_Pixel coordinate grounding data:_
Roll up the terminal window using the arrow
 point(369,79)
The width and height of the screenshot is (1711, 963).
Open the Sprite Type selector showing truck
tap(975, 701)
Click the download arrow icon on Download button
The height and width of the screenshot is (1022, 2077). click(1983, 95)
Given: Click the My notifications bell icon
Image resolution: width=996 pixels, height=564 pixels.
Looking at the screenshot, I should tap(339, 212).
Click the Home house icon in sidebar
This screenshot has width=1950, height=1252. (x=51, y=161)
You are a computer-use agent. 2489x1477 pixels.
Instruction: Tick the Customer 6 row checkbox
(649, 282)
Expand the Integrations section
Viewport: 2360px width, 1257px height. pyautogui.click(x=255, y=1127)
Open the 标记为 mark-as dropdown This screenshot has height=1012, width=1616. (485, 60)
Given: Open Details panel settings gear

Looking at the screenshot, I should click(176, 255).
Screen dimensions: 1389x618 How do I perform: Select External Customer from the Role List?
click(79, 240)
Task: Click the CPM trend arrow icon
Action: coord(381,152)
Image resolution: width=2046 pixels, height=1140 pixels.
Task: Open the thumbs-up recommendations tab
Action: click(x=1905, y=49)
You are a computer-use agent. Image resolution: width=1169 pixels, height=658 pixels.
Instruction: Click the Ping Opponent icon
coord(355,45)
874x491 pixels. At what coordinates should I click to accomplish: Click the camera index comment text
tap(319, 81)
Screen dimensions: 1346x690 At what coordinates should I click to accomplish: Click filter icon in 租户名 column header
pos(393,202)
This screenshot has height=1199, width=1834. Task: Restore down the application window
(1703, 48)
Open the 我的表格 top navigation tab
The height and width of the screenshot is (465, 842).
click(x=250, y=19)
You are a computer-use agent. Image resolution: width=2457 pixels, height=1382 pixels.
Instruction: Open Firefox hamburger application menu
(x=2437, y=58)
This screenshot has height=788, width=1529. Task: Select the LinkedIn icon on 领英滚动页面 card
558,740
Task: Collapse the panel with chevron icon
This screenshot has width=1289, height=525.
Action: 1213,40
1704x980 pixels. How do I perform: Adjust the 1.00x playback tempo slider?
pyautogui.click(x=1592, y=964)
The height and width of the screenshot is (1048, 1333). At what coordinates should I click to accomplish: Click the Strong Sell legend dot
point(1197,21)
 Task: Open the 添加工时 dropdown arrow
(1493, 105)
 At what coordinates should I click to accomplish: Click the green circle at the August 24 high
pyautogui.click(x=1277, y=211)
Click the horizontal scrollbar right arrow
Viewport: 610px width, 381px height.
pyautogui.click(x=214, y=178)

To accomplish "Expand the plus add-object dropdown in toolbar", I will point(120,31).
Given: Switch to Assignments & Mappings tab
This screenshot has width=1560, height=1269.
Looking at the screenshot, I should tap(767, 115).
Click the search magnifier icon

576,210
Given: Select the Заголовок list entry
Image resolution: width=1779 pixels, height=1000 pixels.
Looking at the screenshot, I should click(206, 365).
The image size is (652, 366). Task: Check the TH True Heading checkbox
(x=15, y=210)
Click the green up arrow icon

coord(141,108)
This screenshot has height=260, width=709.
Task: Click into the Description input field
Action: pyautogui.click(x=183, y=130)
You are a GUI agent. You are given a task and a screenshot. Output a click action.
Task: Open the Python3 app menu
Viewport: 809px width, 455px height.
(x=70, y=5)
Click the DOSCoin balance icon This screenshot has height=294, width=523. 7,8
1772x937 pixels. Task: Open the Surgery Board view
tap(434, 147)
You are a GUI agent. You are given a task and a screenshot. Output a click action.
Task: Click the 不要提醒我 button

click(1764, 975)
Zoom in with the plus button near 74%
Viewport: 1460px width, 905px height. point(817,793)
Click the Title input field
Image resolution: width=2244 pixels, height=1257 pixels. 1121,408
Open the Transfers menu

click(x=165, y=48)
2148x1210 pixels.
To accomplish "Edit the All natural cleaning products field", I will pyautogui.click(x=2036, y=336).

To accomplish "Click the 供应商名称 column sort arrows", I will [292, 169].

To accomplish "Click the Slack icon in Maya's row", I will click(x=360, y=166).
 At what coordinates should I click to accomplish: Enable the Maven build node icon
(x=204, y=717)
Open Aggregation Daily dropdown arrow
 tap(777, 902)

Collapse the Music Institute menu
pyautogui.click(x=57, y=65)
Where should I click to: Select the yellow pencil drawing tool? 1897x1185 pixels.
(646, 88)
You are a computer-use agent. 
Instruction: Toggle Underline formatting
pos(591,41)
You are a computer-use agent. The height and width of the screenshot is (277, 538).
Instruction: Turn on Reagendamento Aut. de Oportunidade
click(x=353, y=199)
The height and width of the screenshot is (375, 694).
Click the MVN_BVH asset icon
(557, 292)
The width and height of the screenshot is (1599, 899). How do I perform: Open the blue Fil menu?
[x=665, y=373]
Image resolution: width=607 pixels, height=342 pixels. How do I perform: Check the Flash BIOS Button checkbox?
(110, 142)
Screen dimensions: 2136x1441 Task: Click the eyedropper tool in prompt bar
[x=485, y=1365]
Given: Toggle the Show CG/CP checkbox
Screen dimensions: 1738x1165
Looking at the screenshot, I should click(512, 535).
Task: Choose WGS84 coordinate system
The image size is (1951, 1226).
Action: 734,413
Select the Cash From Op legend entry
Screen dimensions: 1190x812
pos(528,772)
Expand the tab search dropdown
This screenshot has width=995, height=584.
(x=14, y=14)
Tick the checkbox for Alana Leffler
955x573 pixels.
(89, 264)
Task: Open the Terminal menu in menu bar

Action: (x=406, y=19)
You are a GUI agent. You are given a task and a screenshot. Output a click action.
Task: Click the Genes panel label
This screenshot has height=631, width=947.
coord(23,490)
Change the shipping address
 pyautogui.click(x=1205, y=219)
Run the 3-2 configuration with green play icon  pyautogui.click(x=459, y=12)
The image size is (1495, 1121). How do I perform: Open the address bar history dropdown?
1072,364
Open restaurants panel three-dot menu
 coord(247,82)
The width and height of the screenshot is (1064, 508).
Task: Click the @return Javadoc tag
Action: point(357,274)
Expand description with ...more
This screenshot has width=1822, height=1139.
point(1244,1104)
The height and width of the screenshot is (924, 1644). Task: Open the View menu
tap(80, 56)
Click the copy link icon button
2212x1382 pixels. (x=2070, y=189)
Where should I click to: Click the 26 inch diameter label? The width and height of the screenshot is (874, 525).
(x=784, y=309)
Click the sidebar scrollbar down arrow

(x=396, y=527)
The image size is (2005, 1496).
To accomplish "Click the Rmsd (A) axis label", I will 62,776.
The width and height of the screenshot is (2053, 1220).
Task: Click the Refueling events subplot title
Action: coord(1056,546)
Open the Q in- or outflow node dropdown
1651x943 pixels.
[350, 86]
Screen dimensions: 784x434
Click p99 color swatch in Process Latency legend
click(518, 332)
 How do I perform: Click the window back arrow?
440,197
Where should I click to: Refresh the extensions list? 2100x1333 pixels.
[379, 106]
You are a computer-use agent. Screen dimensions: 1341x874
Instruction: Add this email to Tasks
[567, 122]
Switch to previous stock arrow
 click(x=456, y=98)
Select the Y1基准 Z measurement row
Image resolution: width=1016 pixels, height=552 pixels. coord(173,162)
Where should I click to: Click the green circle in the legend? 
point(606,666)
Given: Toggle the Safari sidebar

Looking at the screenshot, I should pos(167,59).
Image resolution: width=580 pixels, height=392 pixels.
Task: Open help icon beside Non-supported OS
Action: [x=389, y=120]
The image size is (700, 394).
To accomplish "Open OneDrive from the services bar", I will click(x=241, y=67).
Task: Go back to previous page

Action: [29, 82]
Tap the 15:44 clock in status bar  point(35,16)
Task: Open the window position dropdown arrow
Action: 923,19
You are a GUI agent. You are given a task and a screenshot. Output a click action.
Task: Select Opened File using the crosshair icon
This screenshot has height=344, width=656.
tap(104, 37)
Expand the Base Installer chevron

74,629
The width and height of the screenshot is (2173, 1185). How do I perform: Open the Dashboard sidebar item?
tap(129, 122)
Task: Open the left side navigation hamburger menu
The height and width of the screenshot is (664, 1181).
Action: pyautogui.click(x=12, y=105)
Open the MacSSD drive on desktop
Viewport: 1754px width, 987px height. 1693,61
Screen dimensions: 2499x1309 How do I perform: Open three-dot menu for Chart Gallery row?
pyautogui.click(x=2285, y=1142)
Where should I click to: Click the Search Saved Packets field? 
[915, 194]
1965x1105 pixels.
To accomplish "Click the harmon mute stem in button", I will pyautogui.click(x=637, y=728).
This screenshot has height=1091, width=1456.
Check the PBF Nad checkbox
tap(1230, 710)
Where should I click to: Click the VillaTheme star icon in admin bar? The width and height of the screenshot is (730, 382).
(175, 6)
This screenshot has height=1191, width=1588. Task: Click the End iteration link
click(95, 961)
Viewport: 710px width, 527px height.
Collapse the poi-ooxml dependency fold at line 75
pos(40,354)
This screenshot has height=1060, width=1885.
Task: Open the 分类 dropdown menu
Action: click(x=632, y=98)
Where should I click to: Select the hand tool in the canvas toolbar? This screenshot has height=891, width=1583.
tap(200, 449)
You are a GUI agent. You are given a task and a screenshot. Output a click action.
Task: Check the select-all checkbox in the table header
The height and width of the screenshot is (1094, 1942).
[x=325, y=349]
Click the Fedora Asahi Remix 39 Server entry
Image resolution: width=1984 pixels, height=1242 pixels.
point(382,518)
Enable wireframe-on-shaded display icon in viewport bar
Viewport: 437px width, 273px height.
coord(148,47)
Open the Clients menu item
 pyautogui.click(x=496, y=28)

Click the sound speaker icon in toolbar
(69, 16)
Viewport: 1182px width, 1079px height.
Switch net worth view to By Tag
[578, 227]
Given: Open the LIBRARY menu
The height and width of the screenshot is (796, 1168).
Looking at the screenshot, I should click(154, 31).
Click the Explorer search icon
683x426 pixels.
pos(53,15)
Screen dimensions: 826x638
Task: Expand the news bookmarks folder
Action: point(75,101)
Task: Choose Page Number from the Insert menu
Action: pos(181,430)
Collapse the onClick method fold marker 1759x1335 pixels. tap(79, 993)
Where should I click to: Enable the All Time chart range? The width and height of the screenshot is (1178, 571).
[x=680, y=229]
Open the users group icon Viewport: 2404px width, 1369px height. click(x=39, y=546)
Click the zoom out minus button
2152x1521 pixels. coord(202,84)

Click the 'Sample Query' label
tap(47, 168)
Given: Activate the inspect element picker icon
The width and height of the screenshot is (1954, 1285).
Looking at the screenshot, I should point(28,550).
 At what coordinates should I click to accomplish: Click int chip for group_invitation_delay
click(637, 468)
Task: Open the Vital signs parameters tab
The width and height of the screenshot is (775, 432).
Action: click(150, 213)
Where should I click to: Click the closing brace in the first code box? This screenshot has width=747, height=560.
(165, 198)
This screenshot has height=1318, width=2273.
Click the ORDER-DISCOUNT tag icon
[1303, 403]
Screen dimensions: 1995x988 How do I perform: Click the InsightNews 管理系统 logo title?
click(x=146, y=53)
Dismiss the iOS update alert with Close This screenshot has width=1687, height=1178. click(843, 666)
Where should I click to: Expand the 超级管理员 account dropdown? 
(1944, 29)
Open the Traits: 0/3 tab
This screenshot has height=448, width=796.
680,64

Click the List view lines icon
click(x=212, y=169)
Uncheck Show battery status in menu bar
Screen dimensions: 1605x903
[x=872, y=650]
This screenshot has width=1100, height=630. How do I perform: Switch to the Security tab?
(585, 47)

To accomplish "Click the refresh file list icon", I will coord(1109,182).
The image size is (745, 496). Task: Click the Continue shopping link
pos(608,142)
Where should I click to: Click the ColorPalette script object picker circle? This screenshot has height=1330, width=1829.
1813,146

_Exercise instructions:_ Whenever a line of the data above includes the word "computer", copy that line.

_Exercise output:_
You are a computer-use agent. 2489x1477 pixels.
You are a computer-use agent. Image resolution: width=1169 pixels, height=658 pixels.
You are a computer-use agent. Image resolution: width=2457 pixels, height=1382 pixels.
You are a computer-use agent. 
You are a computer-use agent. The height and width of the screenshot is (277, 538).
You are a computer-use agent. Screen dimensions: 1341x874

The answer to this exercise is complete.